Dovrà invece soccombere al ricatto maritale,
mentre solo il padre del protagonista
oppone alla decisione la più radicale e
inutile resistenza, sia pure in nome di una
terribile convinzione: la prima figlia è una
bambina, e dunque “non conta”, mentre il
secondo potrebbe essere un maschio.
Nell’ospedale dove la coppia va per
chiedere l’aborto, che sarà praticato dalla
zia ostetrica del protagonista (ma anche lei
all’inizio consiglia di farlo, quel bambino
che forse è maschio, perché “una figlia, in
fin dei conti, non va”) c’è una strana agitazione.

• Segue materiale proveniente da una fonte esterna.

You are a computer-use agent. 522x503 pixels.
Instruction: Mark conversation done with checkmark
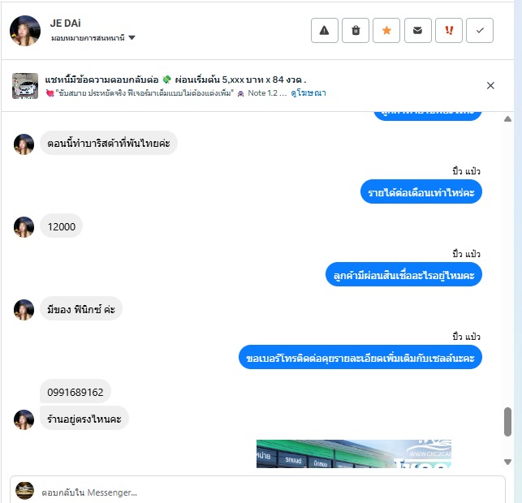[480, 31]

Tutti osservano, dalle grandi finestre
che affacciano sul paesaggio agricolo tagliato
dalla strada statale, l’inseguimento
di una volpe da parte di una muta di cani
aizzati da un gruppo di uomini. Tutti cercano
di stanare e uccidere la piccola fiera, simile
a un imprendibile fuoco fatuo. Il racconto
alterna la desolazione dell’attesa
dell’aborto dentro l’ospedale – il letto su
cui deve avvenire è a lungo occupato da
una partoriente fortunata: ha avuto un maschio
di quattro chili, il travaglio non finiva
mai – con le immagini della caccia alla
volpe, che per un tempo altrettanto infinito
sembra tenere in scacco gli inseguitori,
e che ogni volta, quando sembra ormai
spacciata, riesce a fuggire. Fino a quando?
“Nell’ambito della messa in opera complessiva
del piano di controllo delle nascite,
l’aborto provocato è una misura efficace.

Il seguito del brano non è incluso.